Would you transcribe exactly the lines from the one containing "Click the 3D viewer toolbar button" to the last line of the data below, both ends included, but none of the pictures?

● ● ● ●

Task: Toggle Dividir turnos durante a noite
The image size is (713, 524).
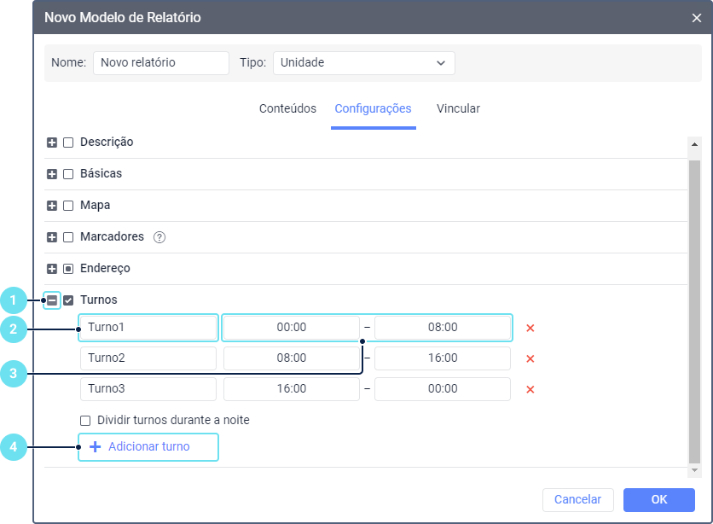Action: (x=85, y=420)
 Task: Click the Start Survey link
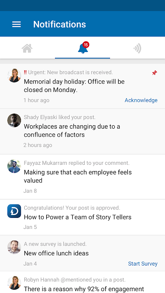(x=143, y=264)
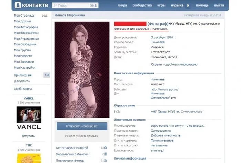This screenshot has width=241, height=163.
Task: Open Мои Сообщения in the sidebar
Action: pos(25,44)

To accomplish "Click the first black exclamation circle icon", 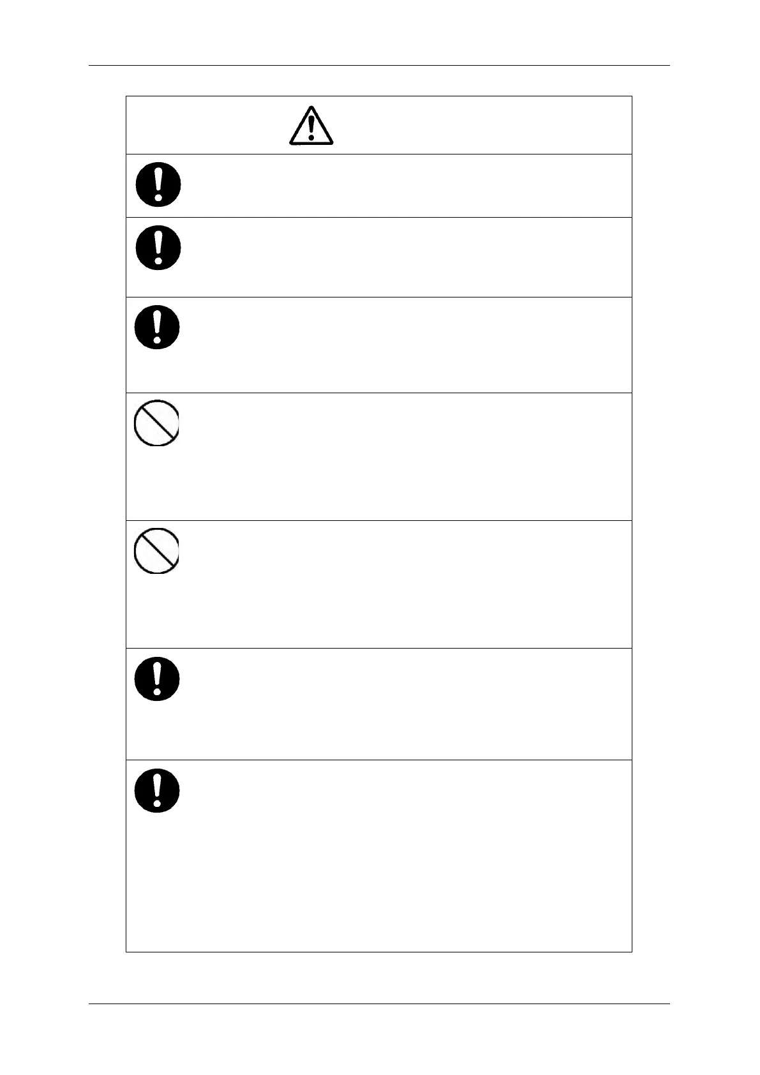I will pyautogui.click(x=158, y=185).
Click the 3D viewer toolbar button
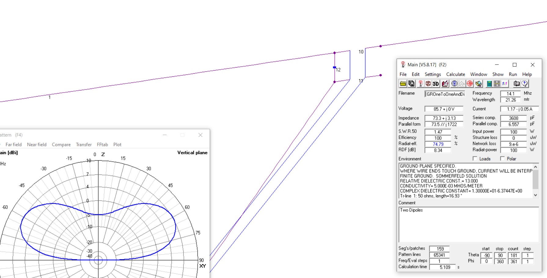The image size is (547, 278). click(x=436, y=84)
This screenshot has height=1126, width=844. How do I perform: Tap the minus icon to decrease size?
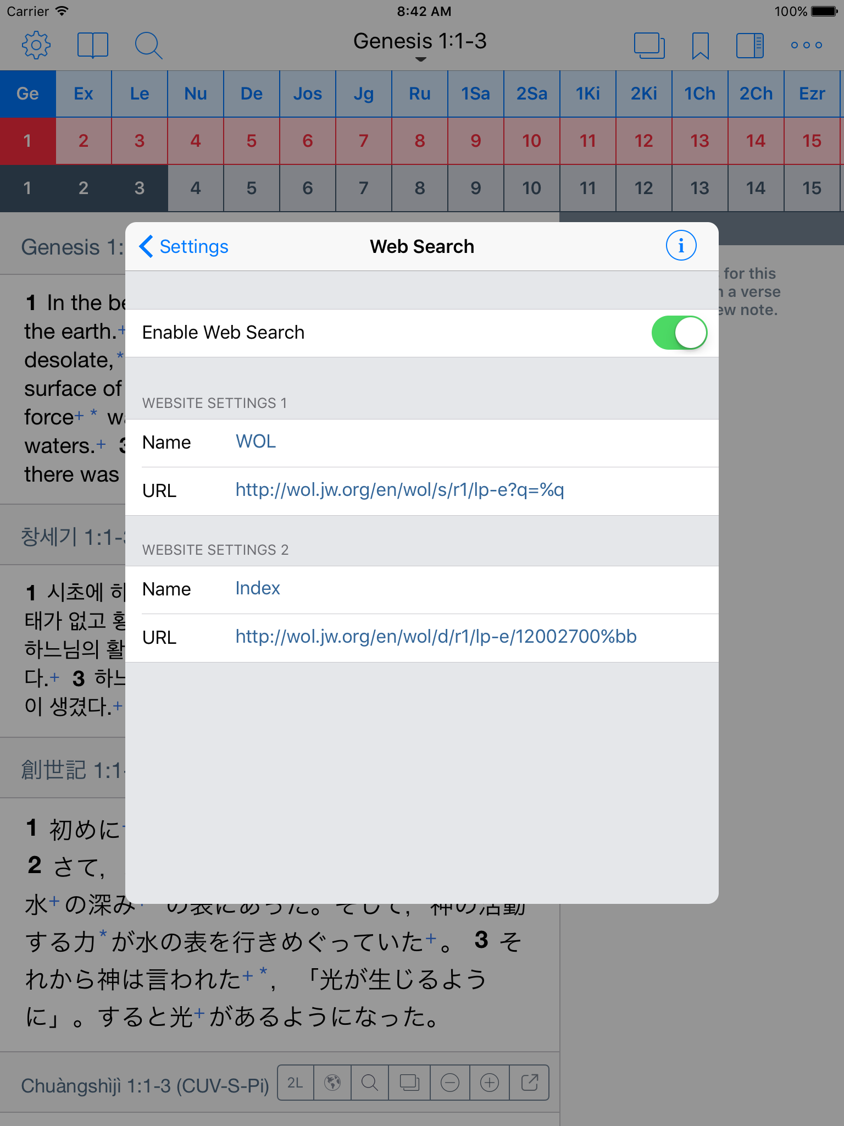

● ● ● ●

### [Solved exercise]
Click the 3D viewer toolbar button
The image size is (547, 278). click(x=436, y=84)
This screenshot has height=1126, width=844. How do I perform: Tap the minus icon to decrease size?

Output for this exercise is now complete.